====== Dataset content ======

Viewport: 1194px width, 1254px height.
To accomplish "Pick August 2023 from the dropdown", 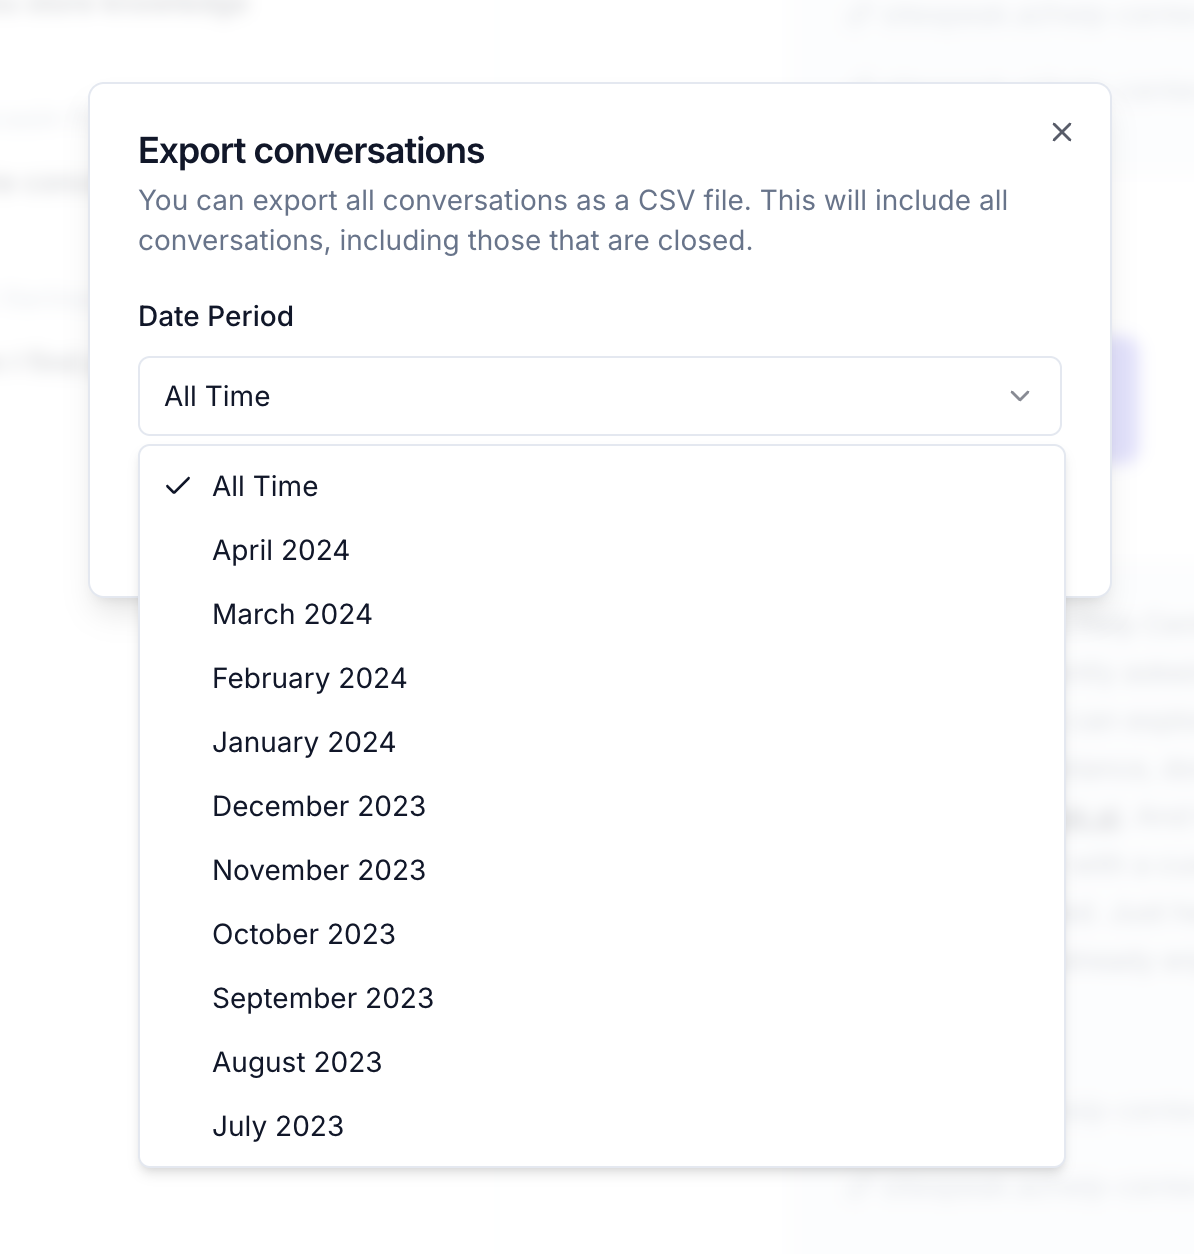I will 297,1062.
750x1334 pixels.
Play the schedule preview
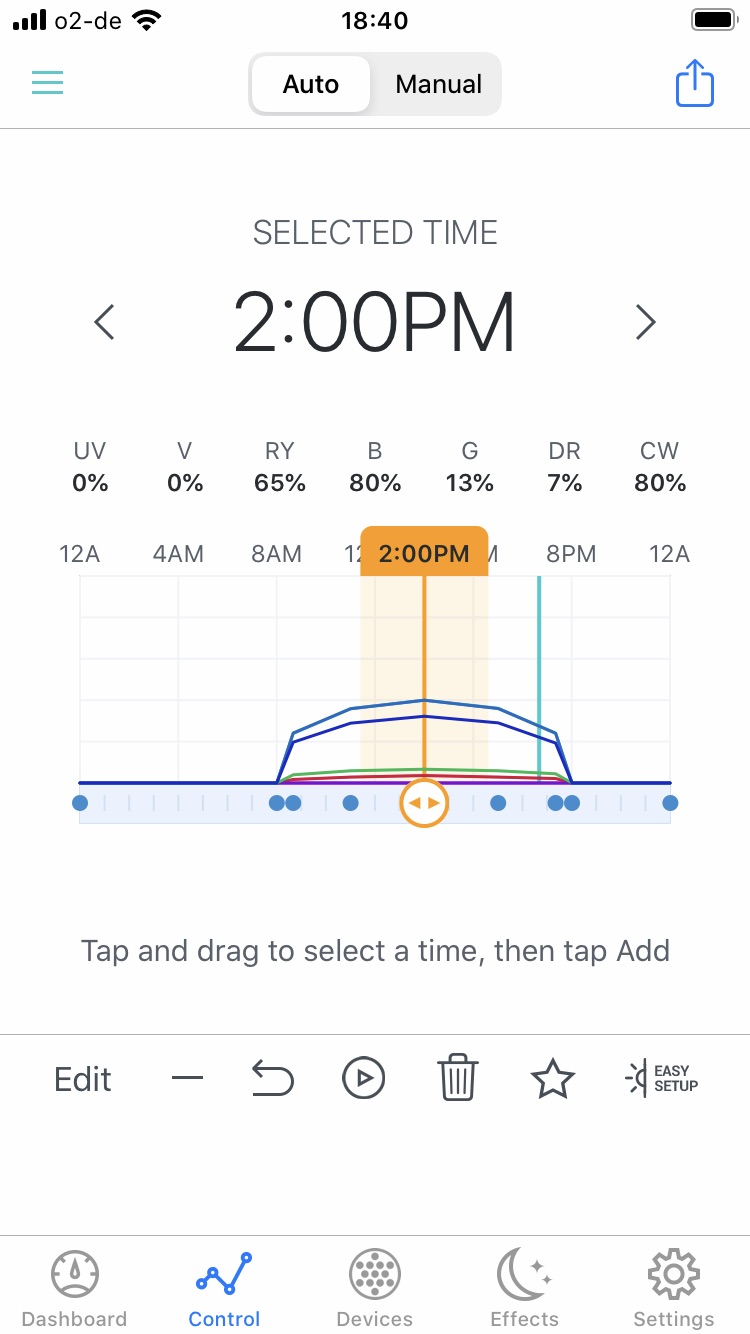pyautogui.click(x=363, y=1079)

======
====== Dataset content ======

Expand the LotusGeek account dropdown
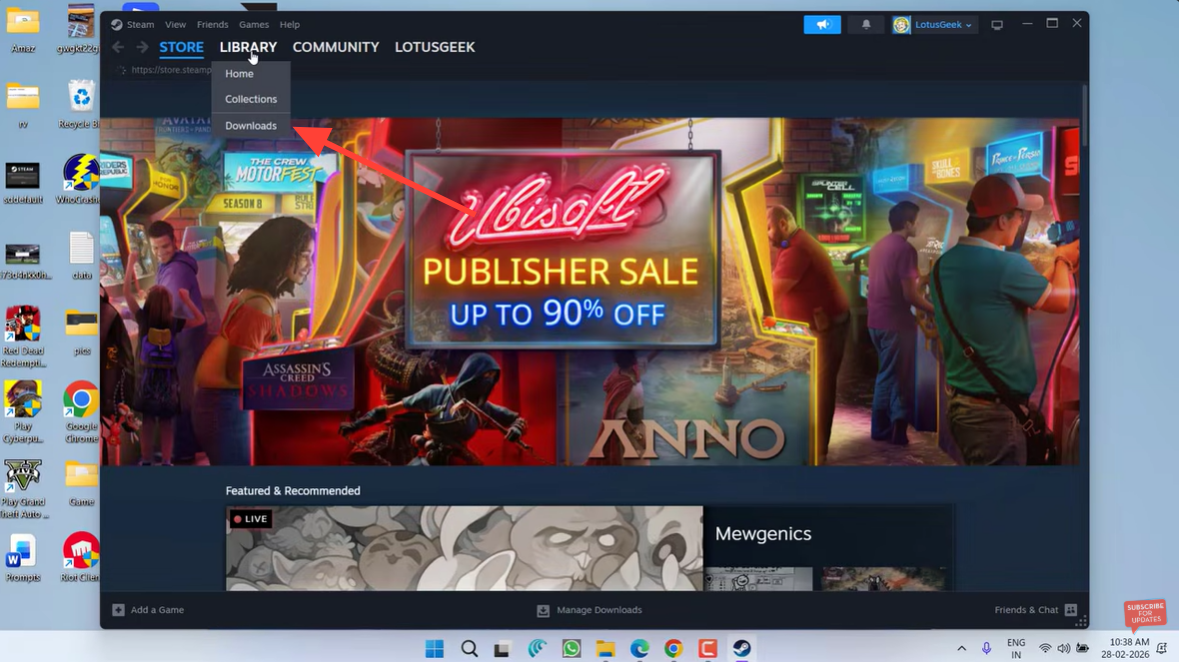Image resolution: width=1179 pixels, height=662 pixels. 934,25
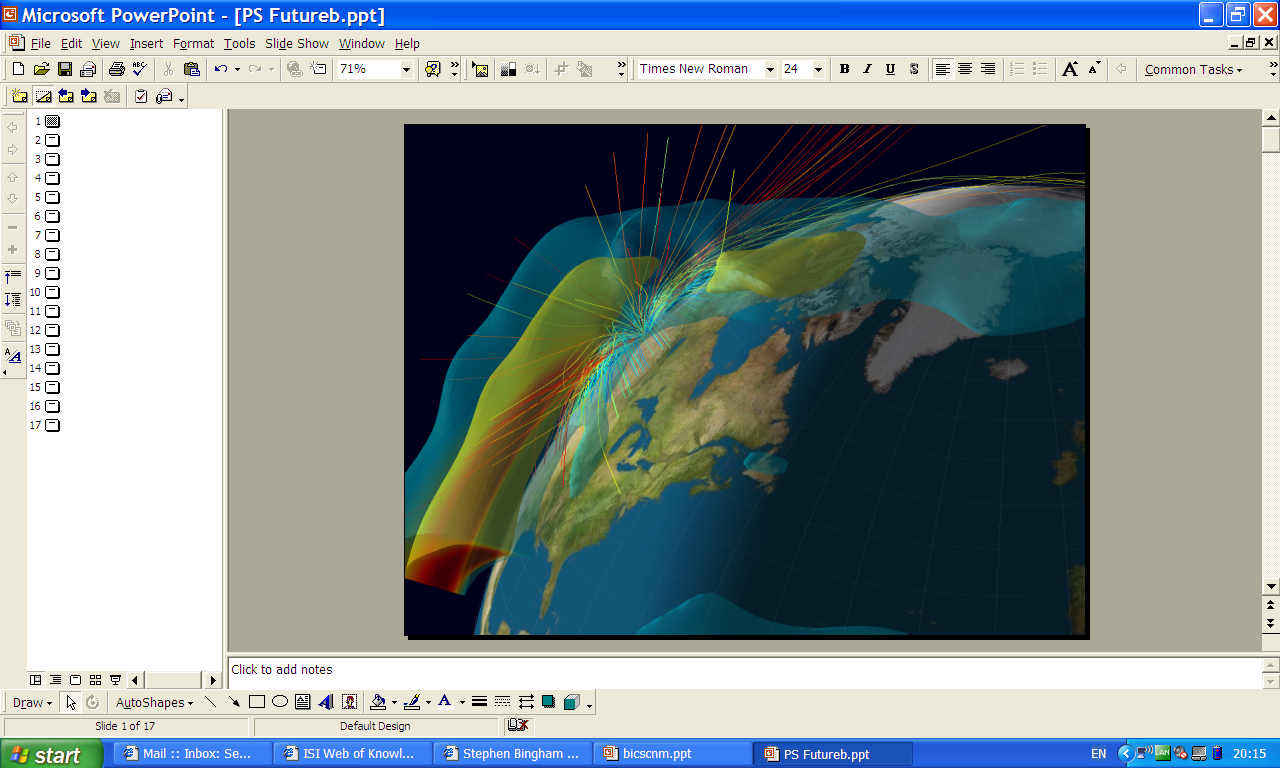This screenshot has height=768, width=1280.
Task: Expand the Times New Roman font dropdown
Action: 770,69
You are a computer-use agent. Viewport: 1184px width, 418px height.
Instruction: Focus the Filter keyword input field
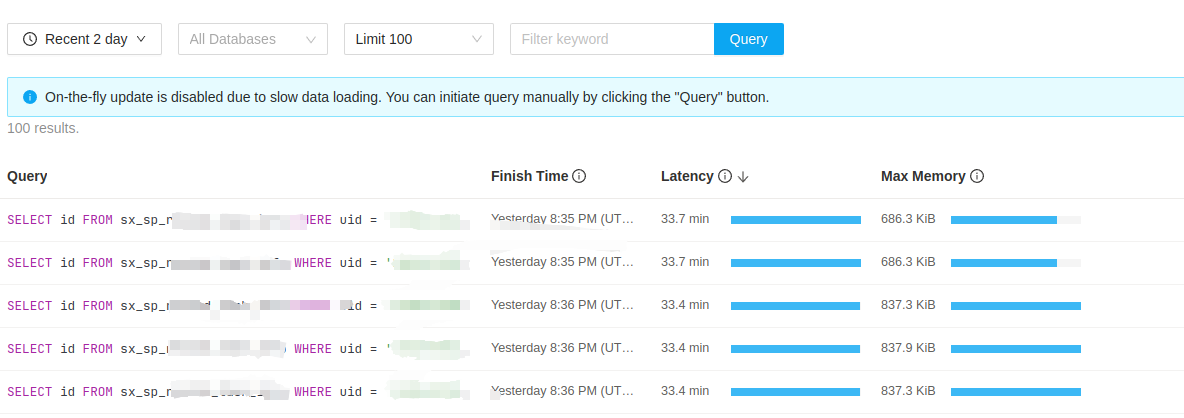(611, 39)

======

Find each line in the entries above that contains the string "Expand", matching case exactly, and copy those lines in full.

Expand the LotusGeek account dropdown
Task: Expand the Times New Roman font dropdown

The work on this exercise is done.